§ DOCUMENT EXTRACT
------------------------------------------------

Irwin M. Stelzer is a contributing editor to The Weekly Standard, director of -economic policy studies at the Hudson Institute, and a columnist for the Sunday Times (London).



There is something strange going on in American politics. Call it the belated triumph of George McGovern's "Come home, America" campaign.

While the secretary of defense works on plans to reduce spending on the military, his boss concocts plan after plan to increase spending on social programs. Even overseas interventions deemed important to national security are grudging, time-limited affairs-we might drop in for a while, but we are soon homeward bound. The American government's power to influence foreign events is assumed to be extraordinarily limited. While increasingly threatening and intransigent enemies strut across the world stage in defiance of sanctions and pleadings of international institutions, America has cast its lot with those multilateral institutions, eschewing unilateralism even when vital overseas interests are involved, pursuing the approval of adversaries from the Arab Middle East to Russia, Asia, and Africa.

------------------------------------------------

§ DATA PROVIDED
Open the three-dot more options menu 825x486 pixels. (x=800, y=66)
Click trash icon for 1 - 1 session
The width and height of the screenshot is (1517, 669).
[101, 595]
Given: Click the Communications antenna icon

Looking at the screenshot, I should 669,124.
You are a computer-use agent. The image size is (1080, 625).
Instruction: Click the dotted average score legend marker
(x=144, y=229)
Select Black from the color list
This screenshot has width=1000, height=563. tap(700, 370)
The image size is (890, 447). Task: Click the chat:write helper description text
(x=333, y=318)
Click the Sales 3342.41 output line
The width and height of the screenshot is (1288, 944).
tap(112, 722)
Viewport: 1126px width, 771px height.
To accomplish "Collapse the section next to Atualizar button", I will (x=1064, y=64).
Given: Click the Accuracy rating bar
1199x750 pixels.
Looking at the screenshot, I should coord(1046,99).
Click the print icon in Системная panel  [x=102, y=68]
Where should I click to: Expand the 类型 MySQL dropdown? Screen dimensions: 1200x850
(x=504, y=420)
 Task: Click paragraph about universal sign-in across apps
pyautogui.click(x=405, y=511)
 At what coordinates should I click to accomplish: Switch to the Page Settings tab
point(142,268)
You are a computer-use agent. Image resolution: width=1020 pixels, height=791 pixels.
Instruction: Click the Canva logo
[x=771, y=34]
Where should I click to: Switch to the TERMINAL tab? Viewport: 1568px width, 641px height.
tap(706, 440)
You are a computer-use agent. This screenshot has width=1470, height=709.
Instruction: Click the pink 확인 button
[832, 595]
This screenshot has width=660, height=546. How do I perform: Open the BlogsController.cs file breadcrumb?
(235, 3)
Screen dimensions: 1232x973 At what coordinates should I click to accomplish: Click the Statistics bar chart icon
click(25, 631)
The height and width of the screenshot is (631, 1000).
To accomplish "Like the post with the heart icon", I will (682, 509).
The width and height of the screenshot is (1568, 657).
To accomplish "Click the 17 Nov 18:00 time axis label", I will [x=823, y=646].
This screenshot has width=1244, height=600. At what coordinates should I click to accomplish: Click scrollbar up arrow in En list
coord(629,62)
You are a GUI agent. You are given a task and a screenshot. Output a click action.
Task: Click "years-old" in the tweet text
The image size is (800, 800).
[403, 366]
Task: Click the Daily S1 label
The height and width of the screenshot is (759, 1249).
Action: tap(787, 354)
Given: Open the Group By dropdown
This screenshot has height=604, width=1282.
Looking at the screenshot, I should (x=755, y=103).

------------------------------------------------

§ INSTRUCTIONS
• a. In the essay on American politics, whose campaign does the text say has had a belated triumph?
• b. Carry on the essay on American foreign policy, picking up after its last sentence.

§ TASK RESPONSES
• a. George McGovern's "Come home, America" campaign.

• b.
Fast forward to domestic policy. Here government power is considered almost without limit. Fossil fuels create environmental and security problems, so government will order the invention of alternatives. The health care system is flawed, but rather than repair it we will transform it into one run largely by government. If Americans cannot be wooed to support these transformations, they are to be ignored by an administration and Congress that is far to their left, deploying a variety of parliamentary tricks. No wooing of support from Americans, from whom approval for domestic interventions is seen as less necessary than is the approval of the "international community" for our foreign policy.

Indeed, when it comes to domestic policy, so strong is the administration's sense of rectitude that the approval of the international community, so sought after in overseas affairs, matters not. If attacking a leading British company helps make the case for preventing offshore drilling, attack it the president will. If the European nations decide that austerity is necessary to get their finances in order, lecture them on the need to continue their stimulus programs. If Germany's trade policies don't suit the administration, go after Angela Merkel in advance of a G20 meeting. Those, of course, are traditional allies.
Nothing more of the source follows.